名作文学も結局はラノベだったことに気づく──ドリヤス工場『有名すぎる文学作品をだいたい10ページくらいの漫画で読む。』

 水木しげるを完全にインスパイアした絵柄で知られるドリヤス工場が、リイド社のトーチwebで連載している『有名すぎる文学作品をだいたい10ページくらいの漫画で読む。』がようやく単行本になりました。

 まずドリヤス工場の作品を未読の人に解説すると、水木しげるの絵柄はもとより魂を完全に自らに取り込んだマンガ家とでも表現するのがよいでしょう。『あやかし古書店と少女の魅宝』(一迅社)で一躍注目を浴びたマンガ家ですが、単に水木作品の特徴的な登場人物の造形である、おちょぼ口の諦観に満ちた冴えないキャラクター造形というような、絵柄を真似てパロディにしているのではありません。

 コマの配置や物語の進んでいくスピードまで、すべてが水木しげる作品に込められた魂を継承しているのです。多くの人には『ゲゲゲの鬼太郎』をはじめとする、子ども向けの妖怪マンガの第一人者と知られている水木しげる。でも、その本質は世間に対する怨念や諦観の先にある超越した観察力にあります。子ども向け作品では、エンターテイメント性を重視してセーブしているフシもありましたが、大人向け作品になると全力で描いていました。けっこう入手困難ですが、大人向けに描かれた『SF新鬼太郎──新世妖怪幻想綺譚集』(東京三世社)などは、刊行当時は子どもが間違えて買って度肝を抜かれたんではないかと思います。

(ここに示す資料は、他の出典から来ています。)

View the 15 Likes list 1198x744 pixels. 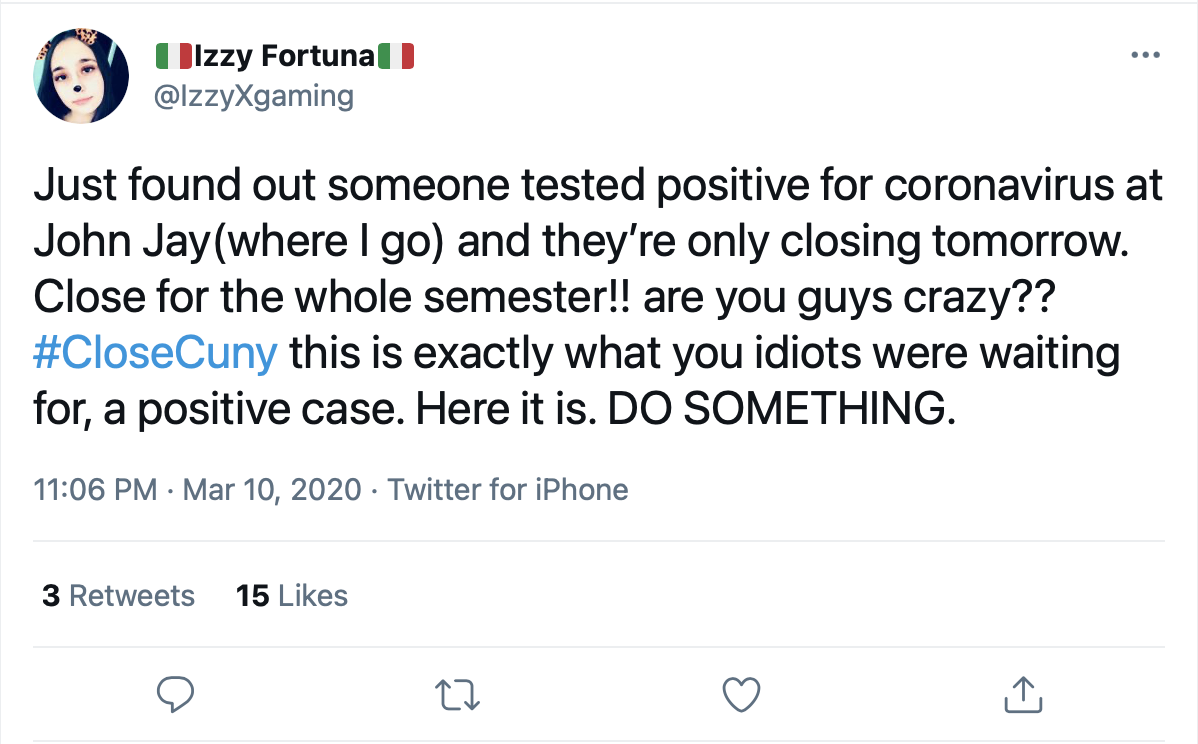click(x=292, y=596)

 もはや、戦争から貧困まで自身の体験を通じて超越した、水木しげるだから描ける世界を再現しようとしたドリヤス工場。そんなマンガ家が名作文学をマンガにしたらどうなるのか?

 今回収録されているのは、学校で教わる文学史にも出てくる、よく知られた作品ばかりです。読んだことはなくても、タイトルくらいは知っていたり、あらすじくらいは知っているでしょう。太宰治『人間失格』、泉鏡花『高野聖』、新美南吉『ごん狐』、菊池寛『恩讐の彼方に』などなど……どれも、原稿を書いていて一発変換してくれるレベルの有名作品ばかりです。

 この単行本、帯には「名作の主人公の9割はろくでなしだった!!」と記されています。なるほど、よく知られた作品でありながら、独特の絵柄によって、ろくでなし感がグイグイと迫ってくるのです。この作品、日本の作品のみならず、アンデルセンの『雪の女王』やグリム兄弟の『ラプンツェル』まで収録しております。そうした作品を含めて共通しているのは、物語の主人公というものは共通して、どことなく欲望を抑えきれなかったりする。そして、熱血になどなることなく、諦観の中に生きているのです。

 ここからは、いくつもの想いが沸いてきます。おしなべて現在まで残る名作文学というものは、作者自身の人生体験の末に紡ぎ出されたものばかりです。その強烈な人生体験が個性となり作品に表象されているわけです。

 おおよそ誰もが青春の熱い想いなどを体験した先の、人生の荒波を漂った上で作品を描いているでしょう。だからこそ、主人公、あるいは登場人物の多くはどことなく影を背負った存在になるのです。水木しげる的世界で名作文学を再現する行為は、そうしたことを気づかせてくれるのです。

 そしてもうひとつ、ラノベのテンプレ的な主人公と、名作文学の主人公に、さほど違いはないということも……。